**WHAT IS NEEDED:** Every record must be written out once more, with nothing added or omitted.

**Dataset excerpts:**
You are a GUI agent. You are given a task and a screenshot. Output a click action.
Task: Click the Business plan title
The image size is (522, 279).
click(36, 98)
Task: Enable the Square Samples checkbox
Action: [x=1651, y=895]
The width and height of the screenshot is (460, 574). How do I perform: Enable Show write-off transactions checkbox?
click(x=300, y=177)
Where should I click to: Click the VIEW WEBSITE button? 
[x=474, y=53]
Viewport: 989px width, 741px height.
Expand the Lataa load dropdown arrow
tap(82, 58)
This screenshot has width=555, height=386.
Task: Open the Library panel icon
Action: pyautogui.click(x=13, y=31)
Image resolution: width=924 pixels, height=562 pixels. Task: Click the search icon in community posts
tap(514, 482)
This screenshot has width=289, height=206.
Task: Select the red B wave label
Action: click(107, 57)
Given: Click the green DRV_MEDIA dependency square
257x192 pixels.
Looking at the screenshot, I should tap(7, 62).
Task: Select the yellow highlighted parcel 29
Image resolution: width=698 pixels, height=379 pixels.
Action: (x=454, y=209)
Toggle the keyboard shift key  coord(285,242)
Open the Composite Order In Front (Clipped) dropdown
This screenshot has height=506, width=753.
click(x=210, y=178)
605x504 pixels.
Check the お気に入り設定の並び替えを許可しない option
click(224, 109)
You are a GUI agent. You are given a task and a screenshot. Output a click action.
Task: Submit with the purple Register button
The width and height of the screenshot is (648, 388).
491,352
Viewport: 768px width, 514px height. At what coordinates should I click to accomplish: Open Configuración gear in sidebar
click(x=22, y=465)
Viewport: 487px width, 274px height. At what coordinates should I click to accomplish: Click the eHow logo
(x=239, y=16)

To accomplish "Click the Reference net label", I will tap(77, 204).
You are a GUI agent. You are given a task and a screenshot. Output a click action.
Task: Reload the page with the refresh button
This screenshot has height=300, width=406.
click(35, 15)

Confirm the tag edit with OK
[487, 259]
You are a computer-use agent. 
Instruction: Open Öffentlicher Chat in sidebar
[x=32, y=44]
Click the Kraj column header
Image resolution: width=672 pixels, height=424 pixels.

**SOLUTION TO THIS TASK:**
You are a GUI agent. You are given a task and a screenshot. Output a click action.
Task: Click the Business plan title
The image size is (522, 279).
click(36, 98)
Task: Enable the Square Samples checkbox
Action: [x=1651, y=895]
The width and height of the screenshot is (460, 574). How do I perform: Enable Show write-off transactions checkbox?
click(x=300, y=177)
Where should I click to: Click the VIEW WEBSITE button? 
[x=474, y=53]
Viewport: 989px width, 741px height.
Expand the Lataa load dropdown arrow
tap(82, 58)
This screenshot has width=555, height=386.
Task: Open the Library panel icon
Action: pyautogui.click(x=13, y=31)
Image resolution: width=924 pixels, height=562 pixels. Task: Click the search icon in community posts
tap(514, 482)
This screenshot has width=289, height=206.
Task: Select the red B wave label
Action: click(107, 57)
Given: Click the green DRV_MEDIA dependency square
257x192 pixels.
Looking at the screenshot, I should tap(7, 62).
Task: Select the yellow highlighted parcel 29
Image resolution: width=698 pixels, height=379 pixels.
Action: (x=454, y=209)
Toggle the keyboard shift key  coord(285,242)
Open the Composite Order In Front (Clipped) dropdown
This screenshot has height=506, width=753.
click(x=210, y=178)
605x504 pixels.
Check the お気に入り設定の並び替えを許可しない option
click(224, 109)
You are a GUI agent. You are given a task and a screenshot. Output a click action.
Task: Submit with the purple Register button
The width and height of the screenshot is (648, 388).
491,352
Viewport: 768px width, 514px height. At what coordinates should I click to accomplish: Open Configuración gear in sidebar
click(x=22, y=465)
Viewport: 487px width, 274px height. At what coordinates should I click to accomplish: Click the eHow logo
(x=239, y=16)

To accomplish "Click the Reference net label", I will tap(77, 204).
You are a GUI agent. You are given a task and a screenshot. Output a click action.
Task: Reload the page with the refresh button
This screenshot has height=300, width=406.
click(35, 15)

Confirm the tag edit with OK
[487, 259]
You are a computer-use agent. 
Instruction: Open Öffentlicher Chat in sidebar
[x=32, y=44]
Click the Kraj column header
Image resolution: width=672 pixels, height=424 pixels.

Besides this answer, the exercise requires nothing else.